NiklasPfister / adaXT

adaXT: tree-based machine learning in Python
https://niklaspfister.github.io/adaXT/
BSD 3-Clause "New" or "Revised" License
7 stars 1 forks source link

Cleanup and fixes #35

Closed WilliamHeuser closed 9 months ago

WilliamHeuser commented 10 months ago

This branch cleans up the code base along with some small improvements.

In general I did see a slight increase in running time when fitting using this branch. Not anything major, but still might be worth addressing.

WilliamHeuser commented 9 months ago

I have tested the runtime of fitting for

  1. The new splitter from this PR
  2. The old splitter from main branch Which yielded these results.

With the new splitter from this PR: classification_with_splitter_from_cleanup

With the old splitter from main: classification_with_splitter_from_main

I would rather use the old splitter as it is faster and simpler, but since both pass all tests I am open to both. What do you think @svbrodersen and @NiklasPfister ?

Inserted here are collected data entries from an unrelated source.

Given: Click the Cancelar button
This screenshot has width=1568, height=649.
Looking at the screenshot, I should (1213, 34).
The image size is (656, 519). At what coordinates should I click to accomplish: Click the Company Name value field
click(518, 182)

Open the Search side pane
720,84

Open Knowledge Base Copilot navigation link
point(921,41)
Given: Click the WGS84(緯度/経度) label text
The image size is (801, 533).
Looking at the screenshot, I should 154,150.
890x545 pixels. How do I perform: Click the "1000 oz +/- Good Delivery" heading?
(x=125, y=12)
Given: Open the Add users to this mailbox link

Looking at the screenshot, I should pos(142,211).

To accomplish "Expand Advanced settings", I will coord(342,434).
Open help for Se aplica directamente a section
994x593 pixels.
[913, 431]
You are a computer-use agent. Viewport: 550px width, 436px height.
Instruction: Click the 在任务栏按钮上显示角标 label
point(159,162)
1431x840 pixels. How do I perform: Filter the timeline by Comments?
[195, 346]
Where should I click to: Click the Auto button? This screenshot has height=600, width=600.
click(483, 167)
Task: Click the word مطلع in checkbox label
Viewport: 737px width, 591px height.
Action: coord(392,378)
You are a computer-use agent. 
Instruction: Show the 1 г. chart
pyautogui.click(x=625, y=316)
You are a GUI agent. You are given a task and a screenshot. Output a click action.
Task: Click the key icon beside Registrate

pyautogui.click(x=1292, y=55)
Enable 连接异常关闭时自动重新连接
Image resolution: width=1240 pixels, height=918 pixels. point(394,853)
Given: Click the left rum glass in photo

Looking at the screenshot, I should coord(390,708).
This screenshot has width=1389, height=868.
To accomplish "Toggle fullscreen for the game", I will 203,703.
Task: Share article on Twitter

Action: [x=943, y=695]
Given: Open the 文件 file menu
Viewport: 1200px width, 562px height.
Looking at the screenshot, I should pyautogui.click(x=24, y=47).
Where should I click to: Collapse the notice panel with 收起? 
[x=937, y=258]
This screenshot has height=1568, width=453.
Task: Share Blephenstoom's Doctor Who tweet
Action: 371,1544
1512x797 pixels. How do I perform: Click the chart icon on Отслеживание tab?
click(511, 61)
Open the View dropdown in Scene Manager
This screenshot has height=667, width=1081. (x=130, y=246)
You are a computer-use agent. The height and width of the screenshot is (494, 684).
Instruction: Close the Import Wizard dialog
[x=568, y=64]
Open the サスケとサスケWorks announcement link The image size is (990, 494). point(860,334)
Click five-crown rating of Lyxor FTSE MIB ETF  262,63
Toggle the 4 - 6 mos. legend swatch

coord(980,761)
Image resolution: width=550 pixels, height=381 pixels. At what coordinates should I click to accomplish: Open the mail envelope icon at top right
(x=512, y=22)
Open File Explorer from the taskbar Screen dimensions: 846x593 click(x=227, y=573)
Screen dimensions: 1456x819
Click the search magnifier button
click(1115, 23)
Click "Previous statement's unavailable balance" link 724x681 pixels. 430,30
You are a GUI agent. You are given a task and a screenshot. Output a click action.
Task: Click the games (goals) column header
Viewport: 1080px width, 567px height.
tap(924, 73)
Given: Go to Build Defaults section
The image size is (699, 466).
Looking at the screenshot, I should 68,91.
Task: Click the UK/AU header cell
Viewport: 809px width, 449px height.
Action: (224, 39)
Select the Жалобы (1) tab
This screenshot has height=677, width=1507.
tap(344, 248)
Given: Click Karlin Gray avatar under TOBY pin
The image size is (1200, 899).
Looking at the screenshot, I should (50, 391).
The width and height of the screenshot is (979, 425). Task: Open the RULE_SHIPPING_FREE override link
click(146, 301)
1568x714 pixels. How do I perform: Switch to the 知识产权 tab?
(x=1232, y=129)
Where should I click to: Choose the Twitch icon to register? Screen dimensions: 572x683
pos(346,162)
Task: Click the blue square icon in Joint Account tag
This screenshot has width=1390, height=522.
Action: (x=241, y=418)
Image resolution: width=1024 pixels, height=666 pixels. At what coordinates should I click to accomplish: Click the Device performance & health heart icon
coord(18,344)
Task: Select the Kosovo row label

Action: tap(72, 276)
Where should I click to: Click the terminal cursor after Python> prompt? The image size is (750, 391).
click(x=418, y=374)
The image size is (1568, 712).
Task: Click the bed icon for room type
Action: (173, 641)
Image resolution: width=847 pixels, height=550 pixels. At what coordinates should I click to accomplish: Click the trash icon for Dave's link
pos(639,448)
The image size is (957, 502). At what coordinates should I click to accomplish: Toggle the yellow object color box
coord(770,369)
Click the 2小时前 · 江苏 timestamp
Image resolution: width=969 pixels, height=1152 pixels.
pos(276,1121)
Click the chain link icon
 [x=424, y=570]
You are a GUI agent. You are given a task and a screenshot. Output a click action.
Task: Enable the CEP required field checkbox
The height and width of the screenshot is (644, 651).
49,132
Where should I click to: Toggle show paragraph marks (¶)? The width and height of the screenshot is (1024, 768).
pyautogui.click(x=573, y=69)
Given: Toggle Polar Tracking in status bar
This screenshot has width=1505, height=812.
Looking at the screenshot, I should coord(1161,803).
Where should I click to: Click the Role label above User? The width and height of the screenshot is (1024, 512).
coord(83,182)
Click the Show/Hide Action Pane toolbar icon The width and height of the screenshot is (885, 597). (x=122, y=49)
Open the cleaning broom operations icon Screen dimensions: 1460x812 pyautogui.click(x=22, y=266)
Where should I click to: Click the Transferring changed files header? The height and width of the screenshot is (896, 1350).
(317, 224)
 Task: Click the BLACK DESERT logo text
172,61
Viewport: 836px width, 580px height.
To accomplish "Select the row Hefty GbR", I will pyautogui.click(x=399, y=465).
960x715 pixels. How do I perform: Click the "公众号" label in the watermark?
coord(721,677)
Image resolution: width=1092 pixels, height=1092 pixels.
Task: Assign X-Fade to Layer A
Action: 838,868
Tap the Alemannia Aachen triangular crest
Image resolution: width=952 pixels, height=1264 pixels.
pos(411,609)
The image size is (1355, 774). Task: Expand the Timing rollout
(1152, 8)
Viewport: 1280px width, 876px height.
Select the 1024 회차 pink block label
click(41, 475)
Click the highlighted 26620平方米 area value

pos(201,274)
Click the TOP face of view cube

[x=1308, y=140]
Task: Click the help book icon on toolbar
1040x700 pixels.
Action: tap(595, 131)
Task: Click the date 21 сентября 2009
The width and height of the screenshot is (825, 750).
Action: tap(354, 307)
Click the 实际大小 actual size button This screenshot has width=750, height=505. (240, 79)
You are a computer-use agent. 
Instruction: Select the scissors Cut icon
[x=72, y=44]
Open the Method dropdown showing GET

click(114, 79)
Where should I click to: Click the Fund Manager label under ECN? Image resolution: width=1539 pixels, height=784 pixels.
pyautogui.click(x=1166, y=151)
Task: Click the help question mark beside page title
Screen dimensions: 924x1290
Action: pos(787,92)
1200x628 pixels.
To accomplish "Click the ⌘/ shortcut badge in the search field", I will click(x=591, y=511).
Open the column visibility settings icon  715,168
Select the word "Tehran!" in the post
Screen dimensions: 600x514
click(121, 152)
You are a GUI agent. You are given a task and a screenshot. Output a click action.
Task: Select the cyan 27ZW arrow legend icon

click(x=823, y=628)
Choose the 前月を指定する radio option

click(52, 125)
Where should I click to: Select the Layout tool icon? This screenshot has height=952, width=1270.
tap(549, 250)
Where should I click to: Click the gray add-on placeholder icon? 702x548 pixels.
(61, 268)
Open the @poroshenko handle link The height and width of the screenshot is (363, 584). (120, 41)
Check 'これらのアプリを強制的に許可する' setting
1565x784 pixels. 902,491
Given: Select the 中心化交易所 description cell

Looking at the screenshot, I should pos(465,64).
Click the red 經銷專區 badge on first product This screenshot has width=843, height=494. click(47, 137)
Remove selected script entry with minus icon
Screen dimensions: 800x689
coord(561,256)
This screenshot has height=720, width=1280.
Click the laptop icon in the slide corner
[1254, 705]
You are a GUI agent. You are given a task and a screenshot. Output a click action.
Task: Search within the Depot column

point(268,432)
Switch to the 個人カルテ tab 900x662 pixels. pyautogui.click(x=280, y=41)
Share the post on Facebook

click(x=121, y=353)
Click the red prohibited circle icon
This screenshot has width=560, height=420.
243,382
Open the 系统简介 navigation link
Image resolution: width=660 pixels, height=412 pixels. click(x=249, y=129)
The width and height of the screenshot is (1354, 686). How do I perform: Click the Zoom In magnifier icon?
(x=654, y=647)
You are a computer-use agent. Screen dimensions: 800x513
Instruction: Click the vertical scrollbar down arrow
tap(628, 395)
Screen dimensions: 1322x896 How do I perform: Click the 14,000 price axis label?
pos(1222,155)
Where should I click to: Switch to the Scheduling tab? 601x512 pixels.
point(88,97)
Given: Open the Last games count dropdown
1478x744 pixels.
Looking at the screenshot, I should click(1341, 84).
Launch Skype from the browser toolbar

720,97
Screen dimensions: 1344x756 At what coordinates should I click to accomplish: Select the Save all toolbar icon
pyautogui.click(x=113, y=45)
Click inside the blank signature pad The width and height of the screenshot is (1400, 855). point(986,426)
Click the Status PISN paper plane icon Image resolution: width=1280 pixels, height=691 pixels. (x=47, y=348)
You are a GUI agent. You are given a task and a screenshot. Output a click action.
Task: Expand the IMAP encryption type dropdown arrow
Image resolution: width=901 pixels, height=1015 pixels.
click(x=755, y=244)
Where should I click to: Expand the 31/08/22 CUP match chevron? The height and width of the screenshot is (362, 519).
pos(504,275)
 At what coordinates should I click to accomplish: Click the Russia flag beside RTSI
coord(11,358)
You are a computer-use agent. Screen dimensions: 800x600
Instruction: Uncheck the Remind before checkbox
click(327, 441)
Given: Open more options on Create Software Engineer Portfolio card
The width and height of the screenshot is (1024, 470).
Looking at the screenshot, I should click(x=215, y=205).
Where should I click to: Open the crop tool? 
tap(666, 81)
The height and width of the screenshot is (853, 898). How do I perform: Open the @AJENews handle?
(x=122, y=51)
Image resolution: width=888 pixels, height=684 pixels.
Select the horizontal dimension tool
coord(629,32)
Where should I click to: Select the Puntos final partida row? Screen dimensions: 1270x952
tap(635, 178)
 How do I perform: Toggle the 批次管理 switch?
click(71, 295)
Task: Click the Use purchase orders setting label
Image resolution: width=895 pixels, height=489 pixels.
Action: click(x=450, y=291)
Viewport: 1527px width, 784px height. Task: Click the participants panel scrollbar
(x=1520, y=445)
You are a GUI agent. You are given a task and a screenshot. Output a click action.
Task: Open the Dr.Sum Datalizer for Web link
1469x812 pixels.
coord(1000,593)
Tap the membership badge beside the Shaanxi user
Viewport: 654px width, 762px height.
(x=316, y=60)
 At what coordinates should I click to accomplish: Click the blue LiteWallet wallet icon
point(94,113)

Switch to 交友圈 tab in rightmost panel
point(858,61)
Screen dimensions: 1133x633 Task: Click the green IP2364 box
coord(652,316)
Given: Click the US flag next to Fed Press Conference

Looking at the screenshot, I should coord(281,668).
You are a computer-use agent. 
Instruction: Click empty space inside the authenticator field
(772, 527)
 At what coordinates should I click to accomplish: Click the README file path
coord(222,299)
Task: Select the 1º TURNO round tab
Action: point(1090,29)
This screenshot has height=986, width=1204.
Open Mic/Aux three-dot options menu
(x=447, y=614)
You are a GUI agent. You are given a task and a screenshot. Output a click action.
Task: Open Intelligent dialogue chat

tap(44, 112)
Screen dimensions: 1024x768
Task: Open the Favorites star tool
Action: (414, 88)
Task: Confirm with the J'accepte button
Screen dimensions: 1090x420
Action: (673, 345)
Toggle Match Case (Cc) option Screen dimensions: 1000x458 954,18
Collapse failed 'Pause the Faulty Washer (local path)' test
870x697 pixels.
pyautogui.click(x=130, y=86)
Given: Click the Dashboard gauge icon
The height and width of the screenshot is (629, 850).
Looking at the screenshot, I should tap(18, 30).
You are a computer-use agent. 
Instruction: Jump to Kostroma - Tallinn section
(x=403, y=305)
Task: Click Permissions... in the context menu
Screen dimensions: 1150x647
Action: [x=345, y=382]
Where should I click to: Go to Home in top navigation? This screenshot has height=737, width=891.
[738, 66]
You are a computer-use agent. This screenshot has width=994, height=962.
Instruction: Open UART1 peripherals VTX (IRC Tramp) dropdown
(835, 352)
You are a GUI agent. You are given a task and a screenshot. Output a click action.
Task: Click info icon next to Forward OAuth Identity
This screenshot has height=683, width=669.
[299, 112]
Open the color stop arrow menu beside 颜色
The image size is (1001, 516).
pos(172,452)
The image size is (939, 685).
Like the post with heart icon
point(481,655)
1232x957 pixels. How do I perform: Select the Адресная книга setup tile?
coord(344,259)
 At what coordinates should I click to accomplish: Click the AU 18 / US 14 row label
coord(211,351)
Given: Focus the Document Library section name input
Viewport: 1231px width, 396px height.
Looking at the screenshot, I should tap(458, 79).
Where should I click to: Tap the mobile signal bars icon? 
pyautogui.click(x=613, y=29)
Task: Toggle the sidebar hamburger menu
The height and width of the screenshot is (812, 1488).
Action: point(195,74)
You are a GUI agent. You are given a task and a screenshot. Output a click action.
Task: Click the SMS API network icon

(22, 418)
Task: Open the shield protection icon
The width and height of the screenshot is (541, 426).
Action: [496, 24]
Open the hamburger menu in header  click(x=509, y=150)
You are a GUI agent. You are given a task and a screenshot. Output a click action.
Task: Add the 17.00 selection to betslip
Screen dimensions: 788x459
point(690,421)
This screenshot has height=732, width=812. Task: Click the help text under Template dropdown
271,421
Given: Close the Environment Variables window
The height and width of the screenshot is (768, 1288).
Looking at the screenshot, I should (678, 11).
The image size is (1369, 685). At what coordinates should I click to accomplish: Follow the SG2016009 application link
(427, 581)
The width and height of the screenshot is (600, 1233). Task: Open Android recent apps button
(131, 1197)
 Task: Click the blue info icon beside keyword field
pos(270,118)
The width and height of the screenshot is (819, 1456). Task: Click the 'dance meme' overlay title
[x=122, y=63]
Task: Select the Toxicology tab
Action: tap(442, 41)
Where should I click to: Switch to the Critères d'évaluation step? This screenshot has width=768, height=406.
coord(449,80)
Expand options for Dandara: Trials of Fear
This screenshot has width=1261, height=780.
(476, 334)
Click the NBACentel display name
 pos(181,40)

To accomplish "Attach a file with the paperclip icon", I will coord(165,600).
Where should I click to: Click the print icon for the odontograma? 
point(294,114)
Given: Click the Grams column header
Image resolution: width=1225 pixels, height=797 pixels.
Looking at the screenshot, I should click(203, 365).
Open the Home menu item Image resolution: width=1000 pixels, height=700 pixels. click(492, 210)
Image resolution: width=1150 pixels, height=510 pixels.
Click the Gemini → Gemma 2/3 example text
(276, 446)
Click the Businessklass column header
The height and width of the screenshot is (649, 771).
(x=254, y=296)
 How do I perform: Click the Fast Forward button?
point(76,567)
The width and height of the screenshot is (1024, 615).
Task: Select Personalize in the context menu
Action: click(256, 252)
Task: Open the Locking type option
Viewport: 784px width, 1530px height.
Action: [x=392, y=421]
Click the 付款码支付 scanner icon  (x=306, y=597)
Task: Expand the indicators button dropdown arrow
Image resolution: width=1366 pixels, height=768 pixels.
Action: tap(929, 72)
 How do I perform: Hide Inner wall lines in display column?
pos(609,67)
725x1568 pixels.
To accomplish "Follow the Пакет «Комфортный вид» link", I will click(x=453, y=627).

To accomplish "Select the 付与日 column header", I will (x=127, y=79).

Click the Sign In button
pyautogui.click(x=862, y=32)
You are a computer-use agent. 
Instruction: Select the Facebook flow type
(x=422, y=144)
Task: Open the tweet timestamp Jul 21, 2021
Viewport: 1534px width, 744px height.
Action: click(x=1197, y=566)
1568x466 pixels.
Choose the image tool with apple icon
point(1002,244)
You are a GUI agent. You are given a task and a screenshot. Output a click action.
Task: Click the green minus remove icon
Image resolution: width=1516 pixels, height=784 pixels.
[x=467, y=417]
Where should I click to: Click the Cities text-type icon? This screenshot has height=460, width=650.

WilliamHeuser commented 9 months ago

As we talked about at our meeting we had to do some changes to how DecisionTree and DepthTreeBuilder works to ease the implementation of RF. I thought it would be a good idea to get these into this PR as we want to get the project on PyPI now, thus we would not have to change how DecisionTree works after it is published.

The main difference is that arguments go from being in the .fit function of a DecisionTree, to being in the init function of a DecisionTree.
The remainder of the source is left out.